Published: Monday, April 4 2005 12:00 a.m. MDT

I have been wondering why President Bush, who prides himself on being a tough guy, turned wimpish at his meeting with President Vicente Fox last month in Waco, Texas.

Prior to the meeting, Fox was doing a lot of trash talking about the United States for putting up the "tortilla curtain," a fence along the San Diego border. To which, according to Ruben Navarrette (San Diego Tribune), Fox said, "No country that is proud of itself should build walls . . . it doesn't make sense." To which I might have responded, "No country that is proud of itself should allow its people to be denied an education, a job and encourage its people to leave their country."

When it comes right down to it, Bush seems unwilling to use his political capital in pressing for an immigration policy that reflects the reality of the world we live in today. On the one hand, he has the conservative members of his party calling for closing the borders; and on the other hand, he has the business community that relies on cheap labor and wants him to acknowledge how illegal immigrants are important to the economy. More and more, we are becoming a nation of consumers, addicted to foreign oil and foreign labor, and we aren't able to kick the habit.

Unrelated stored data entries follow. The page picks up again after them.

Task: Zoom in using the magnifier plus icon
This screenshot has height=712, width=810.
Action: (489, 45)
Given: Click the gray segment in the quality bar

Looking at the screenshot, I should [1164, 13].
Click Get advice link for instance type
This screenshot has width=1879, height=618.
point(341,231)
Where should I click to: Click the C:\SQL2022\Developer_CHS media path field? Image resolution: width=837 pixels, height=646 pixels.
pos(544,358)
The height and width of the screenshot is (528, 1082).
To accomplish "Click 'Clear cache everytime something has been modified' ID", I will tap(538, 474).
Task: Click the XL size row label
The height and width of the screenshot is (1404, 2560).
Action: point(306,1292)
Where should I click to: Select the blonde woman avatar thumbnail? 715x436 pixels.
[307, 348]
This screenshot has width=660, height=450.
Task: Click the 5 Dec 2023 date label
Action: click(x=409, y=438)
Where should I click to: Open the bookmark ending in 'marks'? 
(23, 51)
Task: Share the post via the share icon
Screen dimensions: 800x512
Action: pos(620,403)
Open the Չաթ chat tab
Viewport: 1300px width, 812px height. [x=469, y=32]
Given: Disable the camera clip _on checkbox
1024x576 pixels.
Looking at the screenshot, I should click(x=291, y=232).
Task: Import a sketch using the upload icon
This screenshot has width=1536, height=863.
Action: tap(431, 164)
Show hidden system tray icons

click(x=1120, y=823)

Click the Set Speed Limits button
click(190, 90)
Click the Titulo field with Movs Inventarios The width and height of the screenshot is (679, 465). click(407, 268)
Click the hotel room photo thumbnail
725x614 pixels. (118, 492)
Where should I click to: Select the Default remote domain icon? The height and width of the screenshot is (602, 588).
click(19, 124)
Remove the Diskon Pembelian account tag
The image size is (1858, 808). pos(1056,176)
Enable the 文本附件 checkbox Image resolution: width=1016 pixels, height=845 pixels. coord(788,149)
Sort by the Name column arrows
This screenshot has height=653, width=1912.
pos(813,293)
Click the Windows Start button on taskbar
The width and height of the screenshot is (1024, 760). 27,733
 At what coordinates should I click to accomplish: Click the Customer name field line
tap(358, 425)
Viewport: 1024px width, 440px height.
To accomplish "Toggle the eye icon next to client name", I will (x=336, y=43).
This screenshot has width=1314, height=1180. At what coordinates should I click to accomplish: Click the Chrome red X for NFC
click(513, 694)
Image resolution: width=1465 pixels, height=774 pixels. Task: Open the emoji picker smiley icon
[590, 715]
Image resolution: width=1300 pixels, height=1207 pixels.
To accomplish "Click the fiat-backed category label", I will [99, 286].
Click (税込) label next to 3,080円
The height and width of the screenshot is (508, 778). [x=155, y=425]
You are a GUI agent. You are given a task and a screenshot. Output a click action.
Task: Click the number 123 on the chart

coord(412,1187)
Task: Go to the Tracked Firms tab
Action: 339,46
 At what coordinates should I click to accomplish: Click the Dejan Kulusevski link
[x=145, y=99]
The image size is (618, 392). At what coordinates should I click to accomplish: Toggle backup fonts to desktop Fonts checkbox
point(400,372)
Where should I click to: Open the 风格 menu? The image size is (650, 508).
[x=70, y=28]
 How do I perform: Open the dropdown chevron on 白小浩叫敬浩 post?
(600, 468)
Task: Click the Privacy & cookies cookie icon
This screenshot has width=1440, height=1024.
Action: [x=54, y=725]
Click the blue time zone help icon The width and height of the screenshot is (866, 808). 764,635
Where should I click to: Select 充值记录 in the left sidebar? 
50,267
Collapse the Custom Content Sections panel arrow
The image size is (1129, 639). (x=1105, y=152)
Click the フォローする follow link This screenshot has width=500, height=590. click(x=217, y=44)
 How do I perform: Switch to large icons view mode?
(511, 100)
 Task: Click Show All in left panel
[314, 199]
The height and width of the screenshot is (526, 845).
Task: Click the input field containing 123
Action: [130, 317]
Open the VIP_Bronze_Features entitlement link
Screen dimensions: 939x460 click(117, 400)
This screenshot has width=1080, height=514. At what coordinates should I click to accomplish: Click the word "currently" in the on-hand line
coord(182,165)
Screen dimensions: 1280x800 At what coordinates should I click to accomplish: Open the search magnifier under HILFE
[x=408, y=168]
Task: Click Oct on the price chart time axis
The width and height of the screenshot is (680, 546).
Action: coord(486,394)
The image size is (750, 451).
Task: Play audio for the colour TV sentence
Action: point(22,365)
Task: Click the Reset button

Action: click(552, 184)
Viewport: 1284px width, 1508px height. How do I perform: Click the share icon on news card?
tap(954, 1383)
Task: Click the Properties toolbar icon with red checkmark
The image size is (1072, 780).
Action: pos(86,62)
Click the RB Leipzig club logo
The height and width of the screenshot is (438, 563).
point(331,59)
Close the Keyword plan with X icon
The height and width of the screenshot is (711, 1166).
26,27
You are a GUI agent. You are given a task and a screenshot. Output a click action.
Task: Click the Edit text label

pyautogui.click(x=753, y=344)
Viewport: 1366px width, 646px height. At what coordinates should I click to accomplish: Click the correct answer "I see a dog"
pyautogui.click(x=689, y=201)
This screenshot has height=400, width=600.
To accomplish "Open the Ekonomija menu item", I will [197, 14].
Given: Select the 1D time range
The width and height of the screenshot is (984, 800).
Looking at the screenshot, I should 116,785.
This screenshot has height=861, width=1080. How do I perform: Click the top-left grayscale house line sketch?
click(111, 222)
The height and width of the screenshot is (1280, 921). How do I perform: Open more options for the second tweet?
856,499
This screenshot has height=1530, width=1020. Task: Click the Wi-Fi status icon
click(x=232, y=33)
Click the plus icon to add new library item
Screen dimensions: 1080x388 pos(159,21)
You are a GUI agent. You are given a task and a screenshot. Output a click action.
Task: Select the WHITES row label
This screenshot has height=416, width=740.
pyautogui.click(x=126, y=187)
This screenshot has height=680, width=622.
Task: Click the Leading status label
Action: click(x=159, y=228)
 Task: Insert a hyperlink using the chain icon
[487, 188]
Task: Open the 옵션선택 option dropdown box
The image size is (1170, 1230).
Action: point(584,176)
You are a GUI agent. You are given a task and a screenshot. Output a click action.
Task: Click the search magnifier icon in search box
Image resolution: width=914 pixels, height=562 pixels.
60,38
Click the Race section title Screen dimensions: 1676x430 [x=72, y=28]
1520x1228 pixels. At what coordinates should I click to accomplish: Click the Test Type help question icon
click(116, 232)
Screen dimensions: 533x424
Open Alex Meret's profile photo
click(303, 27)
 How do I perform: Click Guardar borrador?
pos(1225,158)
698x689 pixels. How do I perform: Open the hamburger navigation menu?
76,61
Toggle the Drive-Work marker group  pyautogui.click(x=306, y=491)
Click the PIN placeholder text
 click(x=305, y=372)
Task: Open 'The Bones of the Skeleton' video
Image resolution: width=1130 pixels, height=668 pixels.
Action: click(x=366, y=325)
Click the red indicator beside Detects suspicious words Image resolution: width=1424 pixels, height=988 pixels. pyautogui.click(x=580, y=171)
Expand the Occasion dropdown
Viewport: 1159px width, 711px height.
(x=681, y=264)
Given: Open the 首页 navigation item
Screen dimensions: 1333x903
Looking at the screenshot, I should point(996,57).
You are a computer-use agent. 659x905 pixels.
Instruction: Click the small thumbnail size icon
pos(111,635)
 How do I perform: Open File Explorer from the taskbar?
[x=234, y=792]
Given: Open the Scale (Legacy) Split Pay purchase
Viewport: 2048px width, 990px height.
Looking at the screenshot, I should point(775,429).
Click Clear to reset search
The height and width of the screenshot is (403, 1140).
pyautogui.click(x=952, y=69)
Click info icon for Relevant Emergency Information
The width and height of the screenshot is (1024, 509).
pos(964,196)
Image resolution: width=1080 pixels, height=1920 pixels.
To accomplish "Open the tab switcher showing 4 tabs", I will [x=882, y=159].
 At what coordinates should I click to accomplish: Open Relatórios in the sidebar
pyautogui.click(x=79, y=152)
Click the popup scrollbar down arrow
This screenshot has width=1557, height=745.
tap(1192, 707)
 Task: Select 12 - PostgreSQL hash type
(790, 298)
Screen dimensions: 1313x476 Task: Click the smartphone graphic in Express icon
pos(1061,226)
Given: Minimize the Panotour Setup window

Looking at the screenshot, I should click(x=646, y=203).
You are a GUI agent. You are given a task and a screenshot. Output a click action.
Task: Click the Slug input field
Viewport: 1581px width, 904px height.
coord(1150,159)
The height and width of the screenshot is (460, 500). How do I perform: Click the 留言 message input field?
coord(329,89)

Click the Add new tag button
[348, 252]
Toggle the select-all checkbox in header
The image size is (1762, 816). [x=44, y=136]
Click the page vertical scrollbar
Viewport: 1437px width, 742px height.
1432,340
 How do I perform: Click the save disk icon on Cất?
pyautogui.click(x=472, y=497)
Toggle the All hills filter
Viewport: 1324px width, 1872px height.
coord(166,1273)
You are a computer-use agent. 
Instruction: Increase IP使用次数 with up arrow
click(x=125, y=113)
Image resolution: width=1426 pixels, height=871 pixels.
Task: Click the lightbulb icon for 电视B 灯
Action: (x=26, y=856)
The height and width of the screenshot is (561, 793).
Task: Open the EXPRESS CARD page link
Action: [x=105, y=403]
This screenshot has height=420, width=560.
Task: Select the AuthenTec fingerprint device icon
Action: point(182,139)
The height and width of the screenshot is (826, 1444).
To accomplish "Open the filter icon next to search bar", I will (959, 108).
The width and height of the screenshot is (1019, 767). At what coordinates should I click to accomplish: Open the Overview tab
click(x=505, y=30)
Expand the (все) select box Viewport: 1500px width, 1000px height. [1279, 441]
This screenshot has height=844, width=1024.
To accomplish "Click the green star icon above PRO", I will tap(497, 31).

While the two presidents are giving each other big "abrazos," it's the states that are struggling with the problems of Mexicans crossing the border illegally seeking to provide for their families, lured by U.S.employers who depend upon immigrant labor to compete. Utah state legislators, in their eagerness to respond to the growing public resentment over illegal immigration, dealt only with a symptom, which they saw as the problem — 14 illegal immigrants voting illegally. The solution they came up with was to take away drivers' licenses and replace them with driving privilege cards that cannot be used for government identification. But SB227 does little, if anything, to stop the fundamental problem of illegal border crossings.